Transcriptomic analyses
This wiki describes how to use vg rna and related tools for transcriptomic analyses.
Similar to how genomic variant information can be represented using a variation graph, the splicing structure of a gene can also be represented as a graph.
Here nodes and edges correspond to exons and splice-junctions, respectively. With transcripts represented as paths through the graph. Without the introns and intergenic regions these are also known as splice graphs.
This spliced reference graph can be combined with a variation graph to produce a spliced variation graph containing both the transcriptomic splicing information and genomic variant information.
Paths through can still represent haplotypes and transcripts, but also now haplotype-specific transcripts (not shown above).
We can use vg rna to construct these spliced variation graphs by adding splice-junctions and optionally transcripts to an existing graph. This can be done using the following command:
vg rna -p -t <threads> -n annotation.[gtf|gff3] graph.pg > spliced_graph.pg
with the following options available:
Transcript annotation: vg rna supports both the gtf and gff3 transcript annotation format.
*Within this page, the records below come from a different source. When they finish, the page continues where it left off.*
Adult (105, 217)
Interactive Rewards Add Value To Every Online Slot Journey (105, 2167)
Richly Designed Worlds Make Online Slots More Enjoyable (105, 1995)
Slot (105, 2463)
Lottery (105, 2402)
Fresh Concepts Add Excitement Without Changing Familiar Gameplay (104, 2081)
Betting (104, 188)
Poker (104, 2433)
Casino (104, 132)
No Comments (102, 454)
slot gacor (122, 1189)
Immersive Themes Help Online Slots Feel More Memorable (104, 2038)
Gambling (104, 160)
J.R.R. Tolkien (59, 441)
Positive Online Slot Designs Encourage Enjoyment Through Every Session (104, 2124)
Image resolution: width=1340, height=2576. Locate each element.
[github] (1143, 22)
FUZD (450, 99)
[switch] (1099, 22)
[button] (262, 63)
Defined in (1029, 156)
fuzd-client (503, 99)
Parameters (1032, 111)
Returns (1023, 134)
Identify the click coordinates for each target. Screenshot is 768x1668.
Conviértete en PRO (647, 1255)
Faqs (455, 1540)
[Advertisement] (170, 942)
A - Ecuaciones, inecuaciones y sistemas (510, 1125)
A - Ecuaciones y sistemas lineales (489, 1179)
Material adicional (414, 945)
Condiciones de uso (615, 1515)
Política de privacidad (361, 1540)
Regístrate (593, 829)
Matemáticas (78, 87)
Note that all references (column 1) in the annotation must be part of the graph as embedded paths. By default only lines with the exon feature (column 4) will be parsed. This can be changed using --feature-type. In addition, the attribute tag (column 9) that are used as a transcript id/name can be changed using --transcript-tag (default: transcript_id).
Intron database: Besides transcripts, a database of introns can also be added as splice-junctions to a graph. This can be done using the option --introns. The input format is BED with the start and end being the intron boundaries. Note that the strand (column 6) is also needed.
Graph format: vg rna supports any of the handle graph implementations and will use the same format for the graph output as the input. It is, however, recommended that the PackedGraph format is used as it strikes a good balance between memory usage and graph edit speed. A graph can be converted to the PackedGraph format using vg convert -p.
Transcript paths: Reference transcript paths can be added as embedded paths to the graph using --add-ref-paths. Reference transcript paths are transcripts that follow the reference path defined in the annotation (column 1). See Haplotype-specific transcripts section for more information on projected non-reference transcript paths.
Splice graph: By default vg rna will construct a spliced variation graph that includes the intergenic and intronic regions. If only the exonic regions (splice graph) are of interest this can be changed using --remove-non-gene. Note that all existing embedded paths will be deleted (including the reference). It is therefore recommended that transcript paths are added to the graph (see above).
More to come soon.
All of the standard tools in the vg toolkit also works on spliced variation graphs. However, some tools have been optimized or designed specifically for transcriptomic analyses.
To map RNA-seq reads to a spliced variation graph we recommend using vg mpmap as it has specifically been optimized for RNA-seq data. More information on how to run it with RNA-seq data can be found at the Multipath alignments and vg mpmap wiki page.
rpvg can be used to infer the expression of (haplotype-specific) transcript paths. While not specifically part of the vg toolkit it have been written by the same developers of vg rna to be used as a downstream analyses tool. rpvg takes as input a spliced variation graph, read alignments in either gam or gamp format and a set of transcript paths represented in a GBWT (see Haplotype-specific transcripts section on how to construct this using vg rna). rpvg is able to work on large sets of transcript paths and have successfully been used to infer the expression of 12M haplotype-specific transcripts (constructed from all 5,008 haplotypes in 1000 genomes project).
Read alignments: It is our experience that the best results are achieved using the default multipath alignment output (gamp) from mpmap as input to rpvg. Also, in order to get more correct alignment path probability estimates in rpvg it is recommended that the --remove-bonuses option is used in mpmap.